A group of local green thumbs were recognized for their work over the last 25 years in making the grounds of Olmstead Place Historical State Park a work of horticultural art.

The Olmstead-Smith Historical Gardeners group was honored at an event held Thursday on the park grounds where they were presented with the 2018 Washington State Parks and Recreation Commission’s Volunteer Group of the Year award. Commissioner Mike Latimer traveled from Yakima to present the award to the group.

Original member Dorothy Stanley spoke on behalf of the group, sharing a historical timeline of their work at the property. She said the original care of the property was taken on by Bill and Grace Elkins and members of the Queen of Spades Garden Club, who have continued to help with the volunteer cause over the years.

Stanley and fellow member Annette Williams became friends over garden books Stanley ordered from Jerrol’s. She said they both had a shared love of antique roses. When Grace Elkens came into Jerrol’s and told Williams that the ranger was going to chop down all the old roses and put in grass, Stanley said they were both upset at the decision.

In the fall of 1992, the two contacted a garden historian from Seattle who came over to visit the property. The historian, Kathy Mendolsen gave a talk at the Kittitas County Historical Museum which Stanley said was attended by approximately 20 people.

“We came out (to Olmstead) to take a tour of the overgrowth of the garden,” she said. “It was basically a forest.”

Stanley said the next step was to submit a plan to the state detailing what they group intended to do on the property. The plan was approved by a State Parks superintendent in Wenatchee, but Stanley said the superintendent had their doubts about the project.

“I kind of have to stand here and gloat because he said, ‘You probably won’t last five years. Most volunteer groups don’t.’,” she said.

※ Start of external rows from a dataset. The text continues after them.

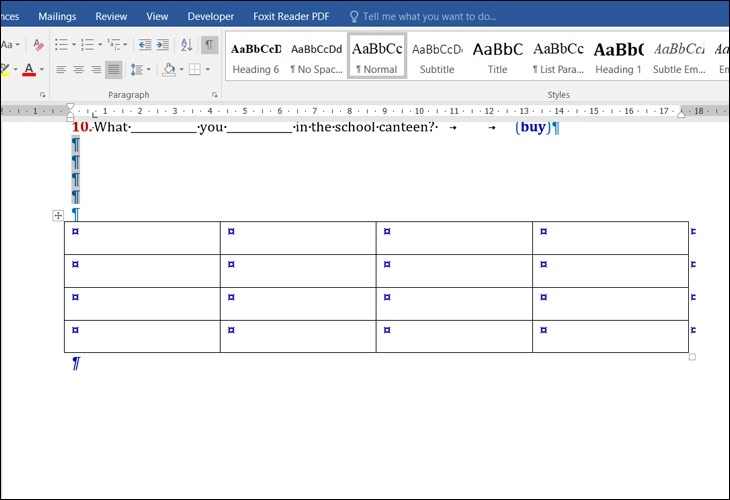This screenshot has width=730, height=500.
Task: Apply numbered list formatting
Action: pyautogui.click(x=88, y=45)
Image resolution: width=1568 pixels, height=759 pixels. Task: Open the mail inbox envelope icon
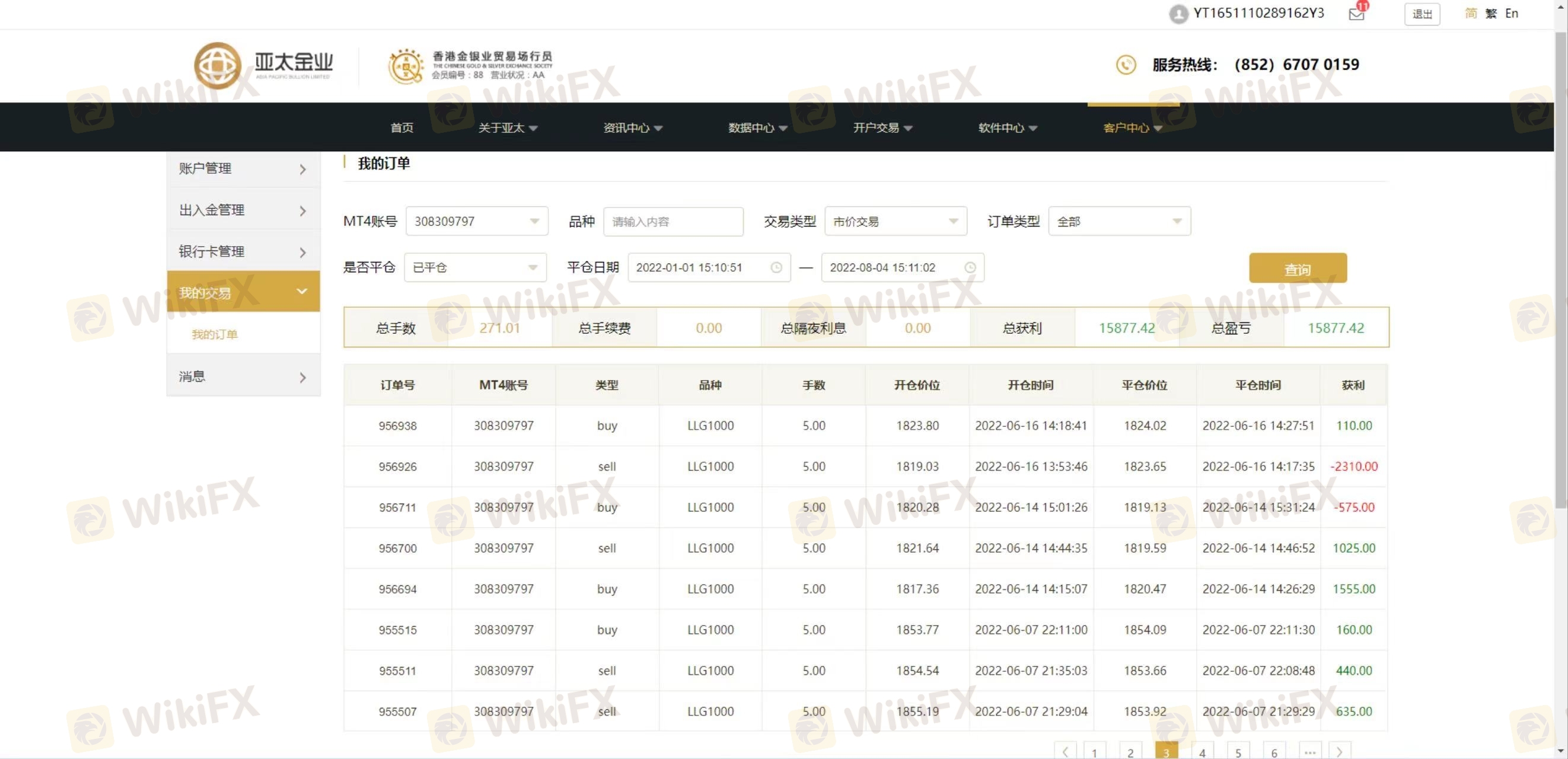[x=1356, y=14]
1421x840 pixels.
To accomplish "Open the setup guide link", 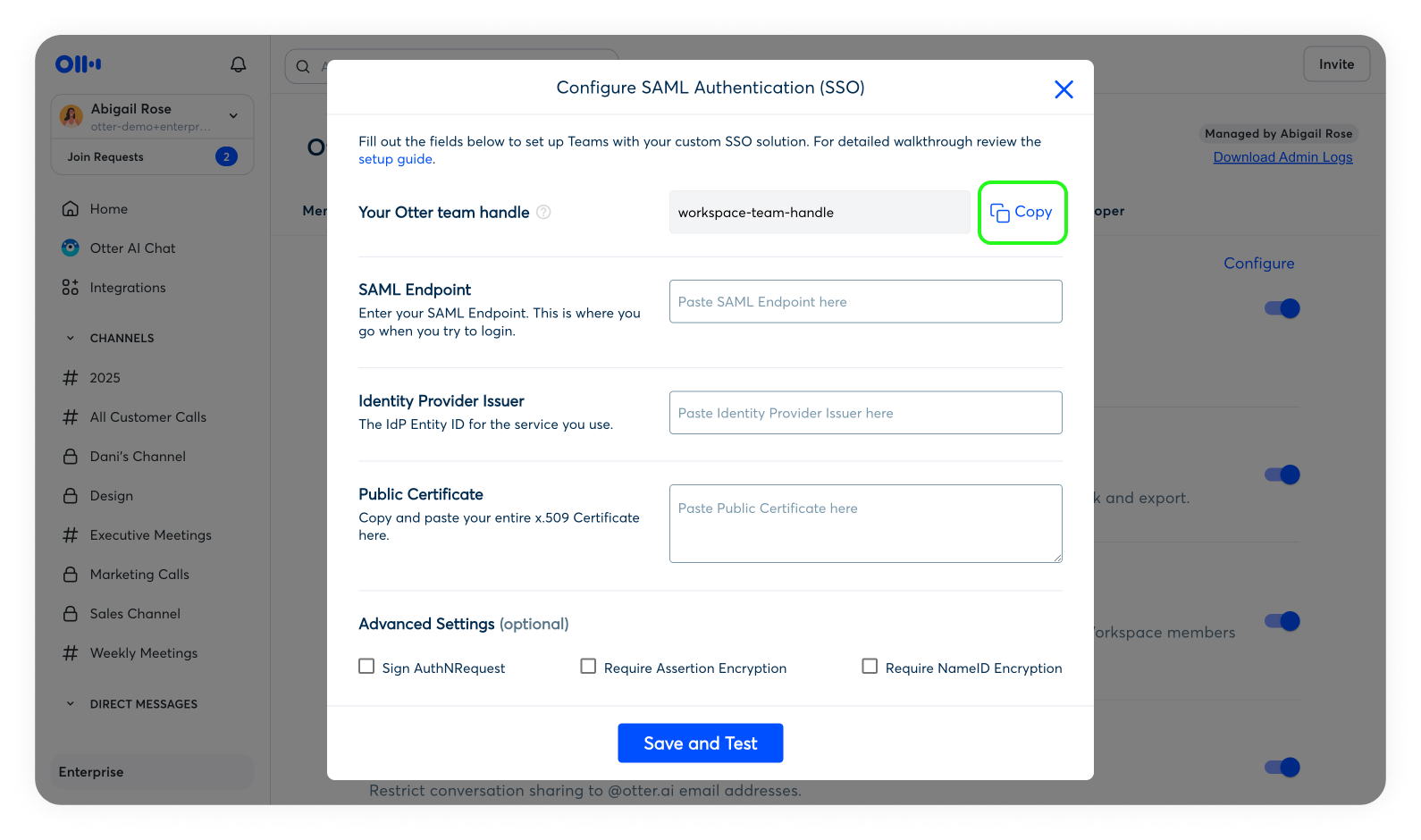I will coord(395,158).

In an ironic turn of events, Ranger Bruce Beyeril, who had the original plan to remove the rose bushes that upset the two gardeners ended up being a close ally while they worked to rehabilitate the gardens. Work on the garden started in spring of 1993.

Group members performed archival research, reading journals and gathering information on the happenings at the homestead when it was occupied by the Olmstead-Smith family. The group selected plants they felt would have been planted by the original occupants, with all plantings being heirloom varietals dating from before 1960.

Many figures played into the work done at the park. Stanley talked of George and Mary Jo Grossman, both of which were regular fixtures during work parties. When a tragic car accident claimed Mary Jo’s life, George built a small bench for children to sit on in the garden in honor of her memory.

Stanley said along with the original core group of volunteers, multiple other groups have joined in the effort over the years, including many churches in the area, 4-H groups and even international students from Central Washington University.

“It’s a delight to see students from Japan that have never touched dirt and they’re fascinated with worms,” she said.

As Stanley read from a list of people she wanted to thank for their help over the years, she pointed out that many of them were not able to be present to celebrate their achievements at the event.

“Some of these people are gone,” she said. “I mean they’ve passed on, they’ve retired, they have health issues, they’ve moved out of state. But they’ve all really helped us when they were here.”


Washington State Parks and Recreation Commission Interpretive Specialist Laura Busby noted that as a group, the volunteers have logged over 700 hours at the park over the last year.

“That’s just here at the park,” she said. “That doesn’t include all the time at home on tasks like preparing seed beds.”

Busby said the amount of time that was put into the research and historical accuracy of the plantings is recognized by horticulturalists far and wide.

“People come from all over the country to see and enjoy and appreciate some of these plants,” she said. “Some of the things we have here in these gardens are things that you can’t find anymore anywhere, or they’re in very few places. We have a treasure here of heirloom plants as a result of the commitment of these gardeners.”

With all the hours put in over just one year, Busby pointed out that that’s just one of over two decades of labor that have gone into what people see today at the park.

“These gorgeous beds you see here are a result of thousands of hours of sweat, commitment and love,” she said. “They’re really a labor of love.”

With the group’s time and attention focused on the historical importance of their plantings, Busby said she felt like the original occupants of the property would approve of the work they have done over the last 25 years.

“They would be so honored and impressed by the dedication and community spirit of these gardeners,” she said. “I know I am.”